Rivedo i negozi di allora: il macellaio, il salumiere, il fruttivendolo, il vecchio ufficio postale. È tutto cambiato. Anche il nostro portone, quello che dava sulla strada, ormai è chiuso. Quando eravamo piccoli era sempre aperto. Veniva aperto al mattino e chiuso la sera dal nostro portiere don Vincenzo. Noi, per non attraversare tutto il giardino, uscivamo ed entravamo da lì.
Le finestre della nostra casa sono chiuse. Mi basta soffermarmi a guardarle per vedere affacciarsi zia Maria, o la nonna. Ci seguivano con lo sguardo quando scendevamo per una compera nei negozi di fronte casa.
Ci siamo incamminati girando intorno alle case che costeggiano il giardino. L’emozione di rivedere il muro della casa di Enzo. Il muro dove ci arrampicavamo per andare a giocare con lui, nella sua stanza dove era in castigo. Povero Enzo, era in castigo a scuola e a casa…
Arriviamo al cancello grande del nostro giardino. C’è il gabbiotto in pietra del portiere. Il viale con le stesse mattonelle di allora. I vialetti che circondano le aiuole. Curate, molto curate. Con Gianni ricordiamo i nostri giochi: nascondino, quattro cantoni, acchiapparella. Ma anche le corse per chi faceva il miglior tempo (come una sfida di atletica leggera), il Musichiere con tanto di premi… e sento le nostre grida di vittoria…

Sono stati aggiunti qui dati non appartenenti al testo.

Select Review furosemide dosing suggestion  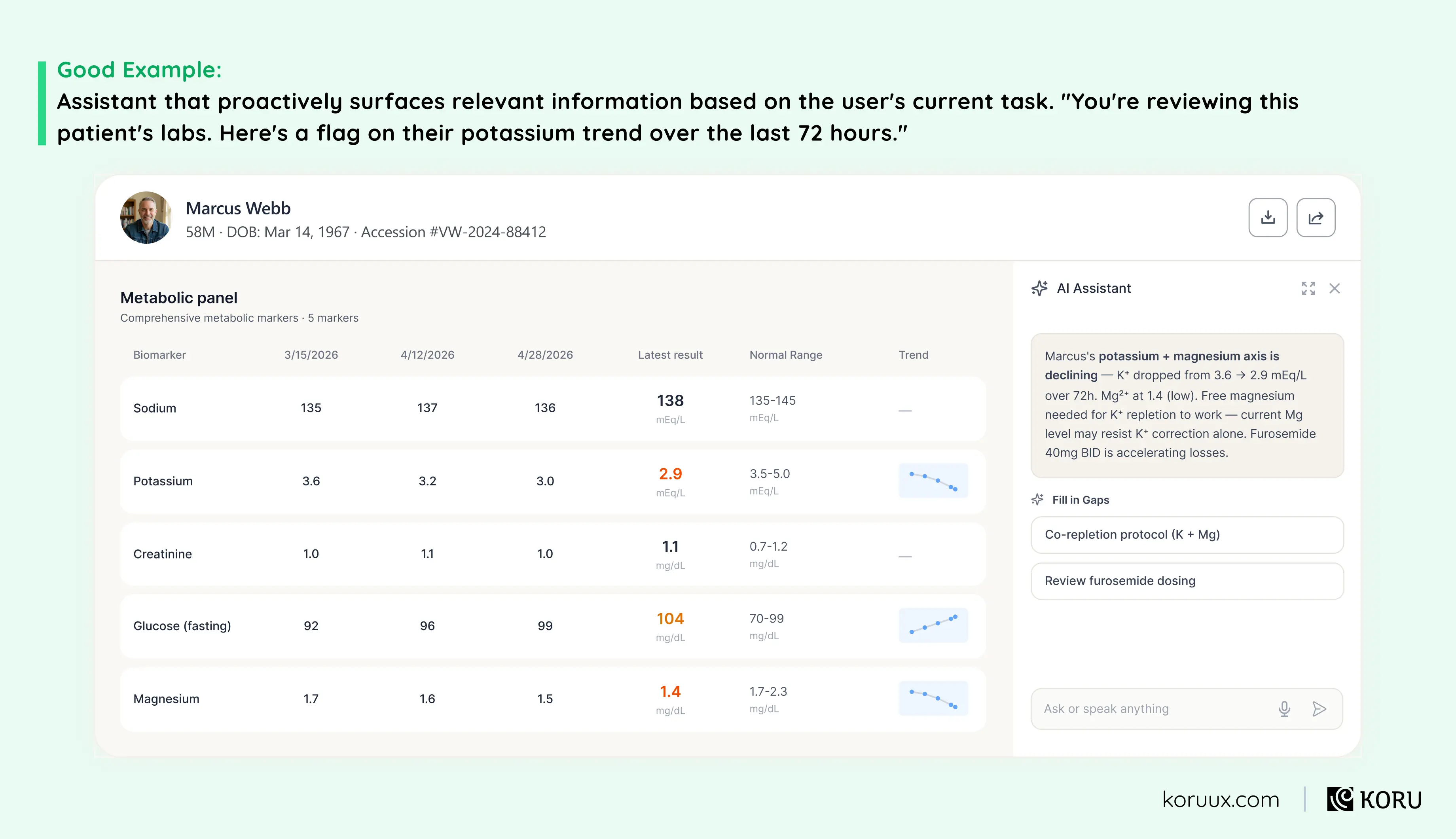1187,581
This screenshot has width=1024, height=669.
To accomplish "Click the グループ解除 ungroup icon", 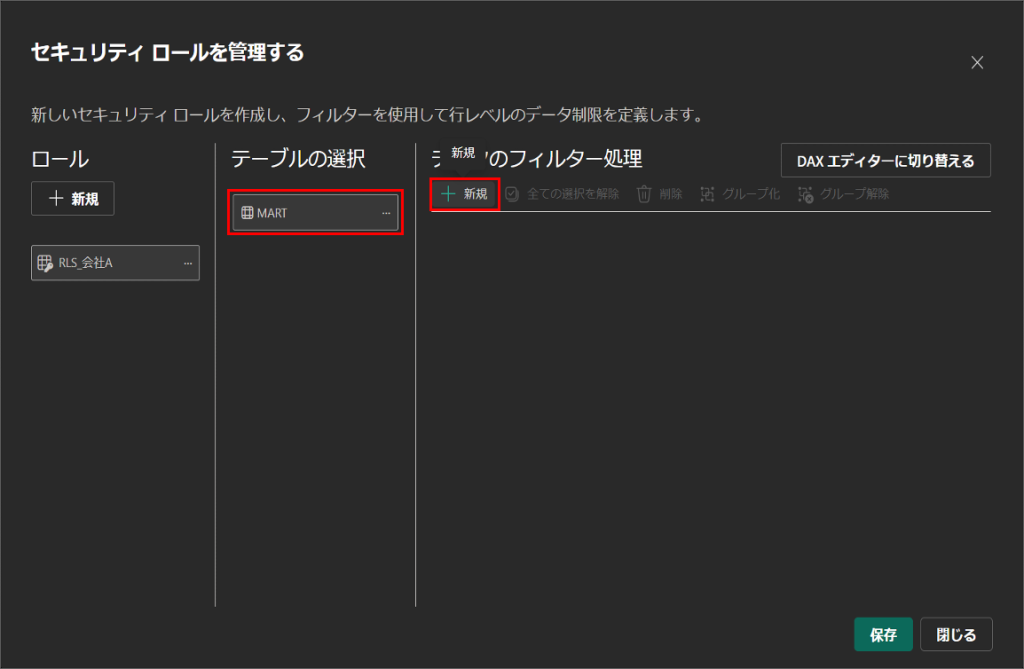I will click(806, 194).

Purtroppo, il nostro palazzo è ricoperto per lavori esterni alla facciata e non possiamo vedere le finestre. Mi spiace non riuscire a vedere quella della cucina dove, a turno, si affacciavano per chiamarci quando era pronto il pranzo o la cena.

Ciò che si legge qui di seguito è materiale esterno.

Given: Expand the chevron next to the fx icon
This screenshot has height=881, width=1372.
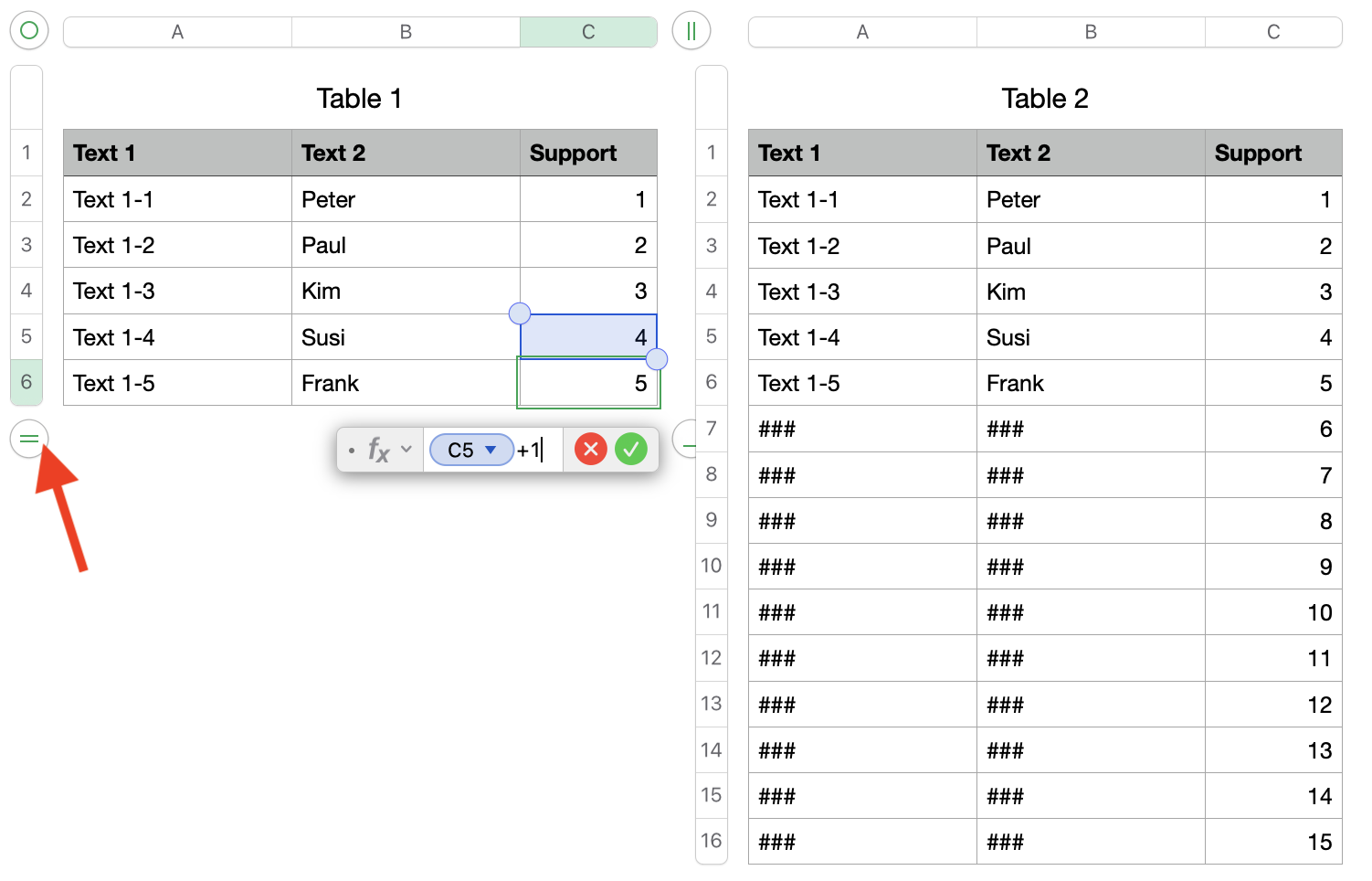Looking at the screenshot, I should pyautogui.click(x=406, y=450).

Si avvicina il portiere, che Gianni aveva già conosciuto, e ci racconta di chi è andato via e chi è rimasto. Tanti sono figli o nipoti. Ricordiamo tanti nomi che ormai non ci sono più. È bello poterli ricordare. Hanno fatto parte di un periodo a me molto caro. Un’infanzia vissuta gioiosamente e serenamente. Mentre stiamo salutando una cara amica che ancora abita lì, ci viene incontro il marito: Renato Varcamonti. Ci siamo riconosciuti subito nonostante siano passati più di sessant’anni. Ho portato loro il mio libro dove si parla della mia vita e anche del nostro giardino. Forse si ritroveranno anche loro nel mio scritto. Chissà.
Sono ritornata a casa avendo ancora negli occhi la mia casa, il nostro giardino, tutti i volti e le voci di coloro che hanno fatto parte della mia vita.